## 文書の一節
本発明は、脂肪酸アルキルエステルに含まれる微量のグリセリンを除去する除去方法に関する。
脂肪酸アルキルエステルのスルホン化物の中和塩は、一般にα−スルホ脂肪酸アルキルエステル塩とも呼ばれ、耐硬水性、生分解性が良好であるうえ、洗浄力に優れ、皮膚にマイルドな界面活性剤であり、資源面からも再生可能な天然原料系でコスト的にも有利であり、地球環境保護の面からも重要視されている。
α−スルホ脂肪酸アルキルエステル塩の製造方法としては、脂肪酸アルキルエステルを、SOガス等を用いてスルホン化してα−スルホ脂肪酸アルキルエステルを得、該α−スルホ脂肪酸アルキルエステルをアルカリによって中和する方法が一般的である。

## データ抜粋

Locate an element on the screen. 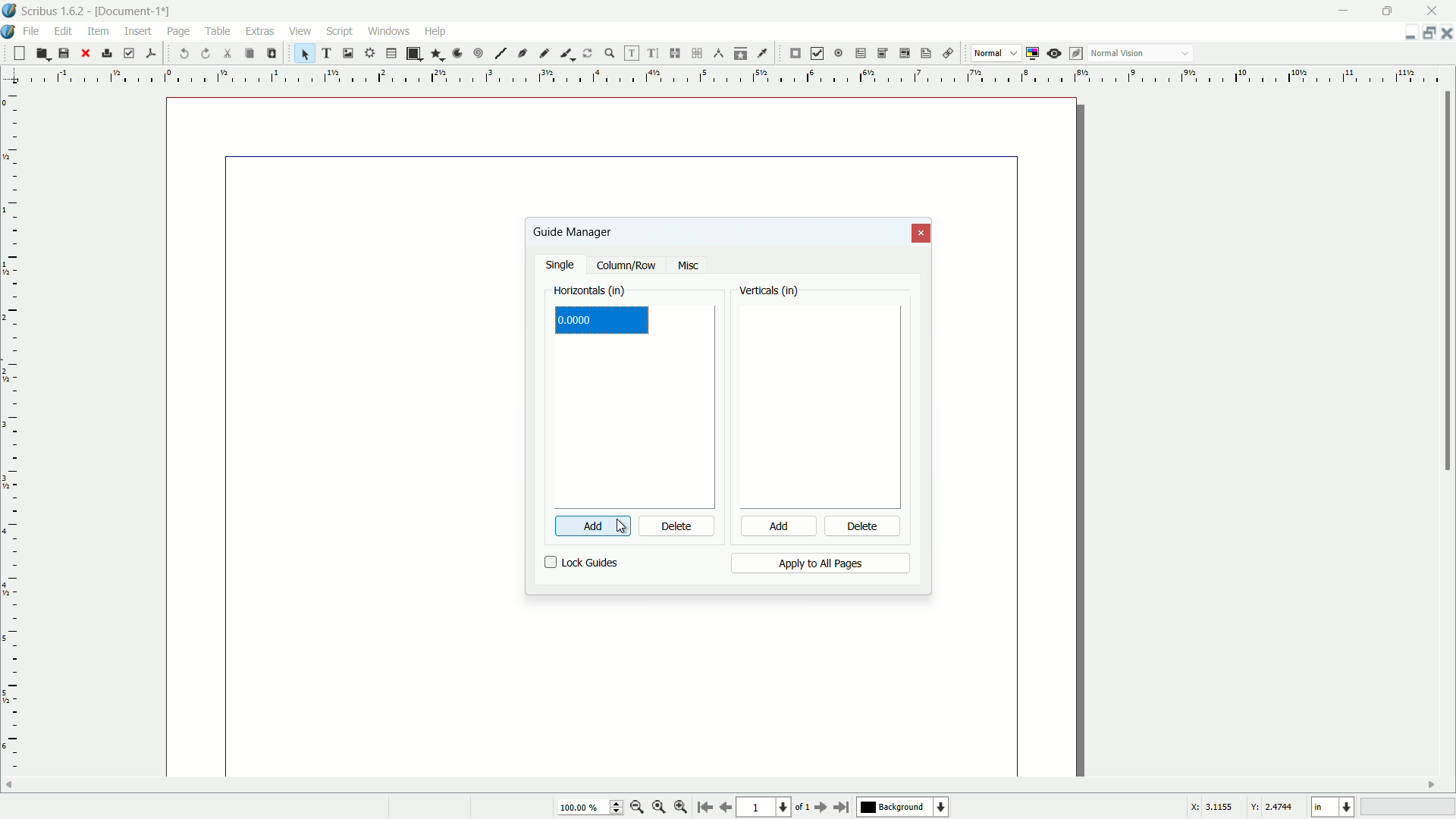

## 課題の内容
上の文書の一節について、次の1.〜3.が本文の内容と合っているかを「はい」か「いいえ」で答え、判断の決め手となる本文の語句を引用しなさい。
1. 本発明は、脂肪酸アルキルエステルからグリセリンを取り除く方法に関するものである。
2. α−スルホ脂肪酸アルキルエステル塩は、皮膚への刺激が強い界面活性剤とされている。
3. α−スルホ脂肪酸アルキルエステル塩は、スルホン化で得たものをアルカリで中和して作るのが一般的である。

## 下記の結果
1. はい:「脂肪酸アルキルエステルに含まれる微量のグリセリンを除去する除去方法に関する」
2. いいえ:「皮膚にマイルドな界面活性剤であり」
3. はい:「該α−スルホ脂肪酸アルキルエステルをアルカリによって中和する方法が一般的である」